[Try it]
With pictures omitted, copy exactly every line from the one that contains "Given: Open the top context dropdown" to the end of the listing below.

[Records to use]
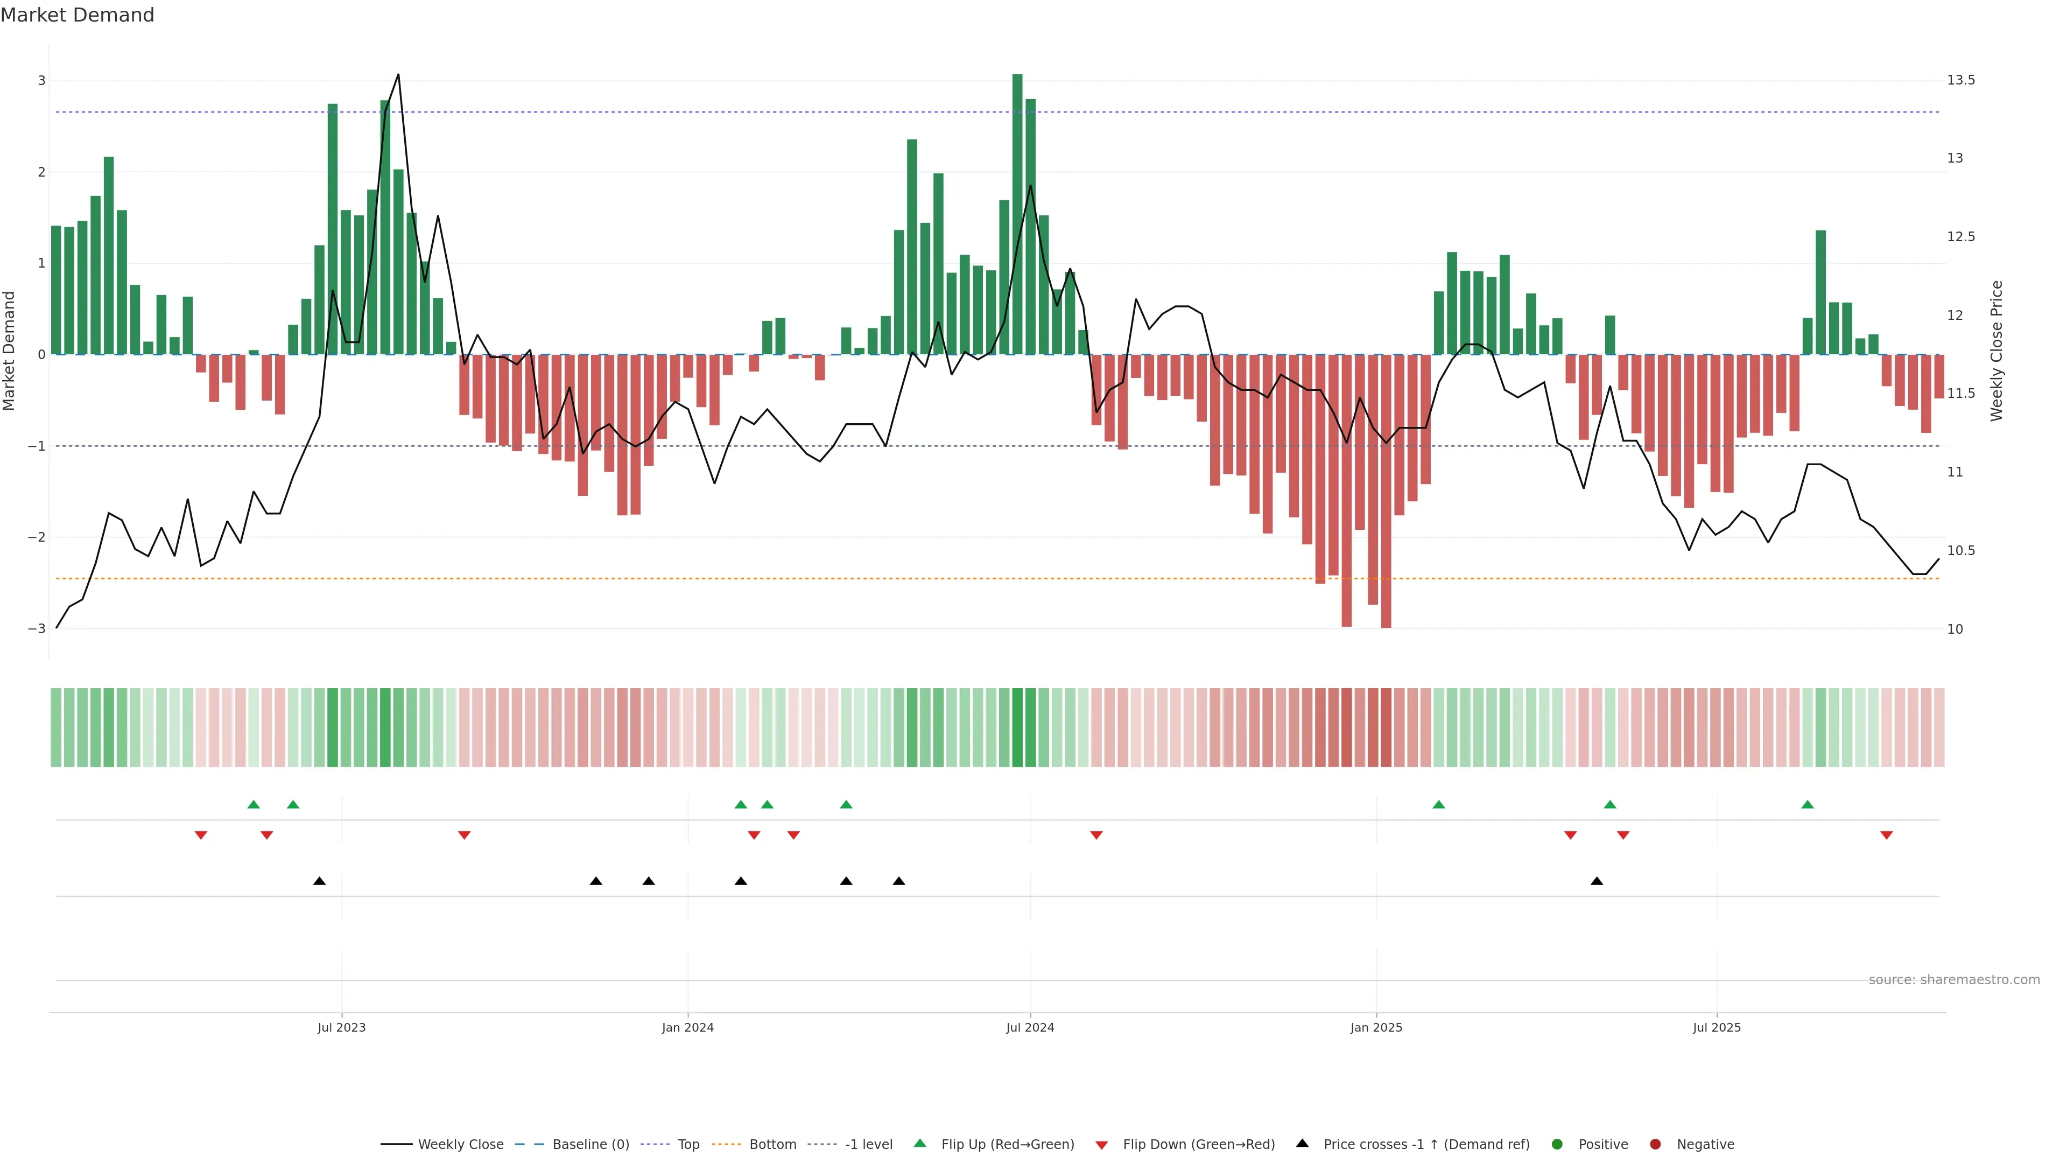Click the last red flip-down marker
Screen dimensions: 2067x1163
coord(1886,835)
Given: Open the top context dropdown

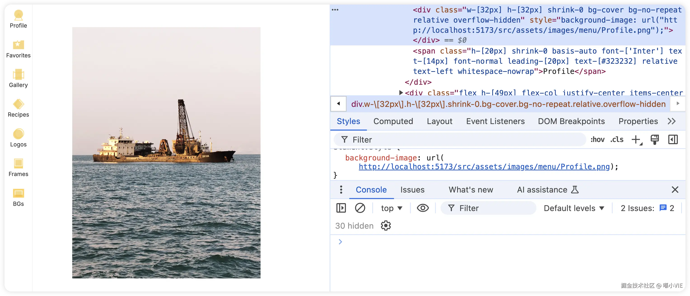Looking at the screenshot, I should tap(391, 208).
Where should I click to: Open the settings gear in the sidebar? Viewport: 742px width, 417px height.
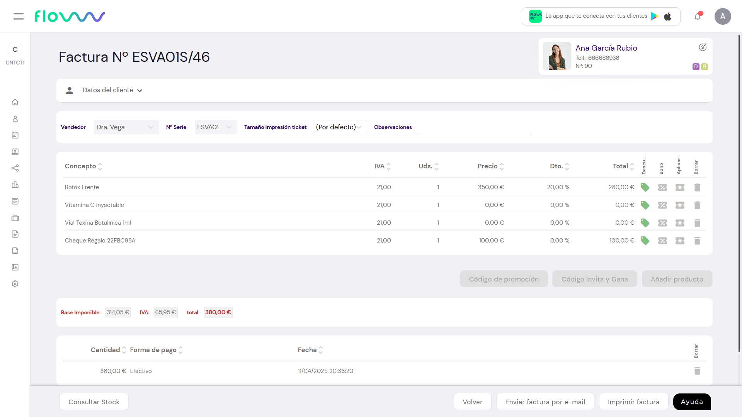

[Output below]
Given: Open the top context dropdown

Looking at the screenshot, I should tap(391, 208).
Where should I click to: Open the settings gear in the sidebar? Viewport: 742px width, 417px height.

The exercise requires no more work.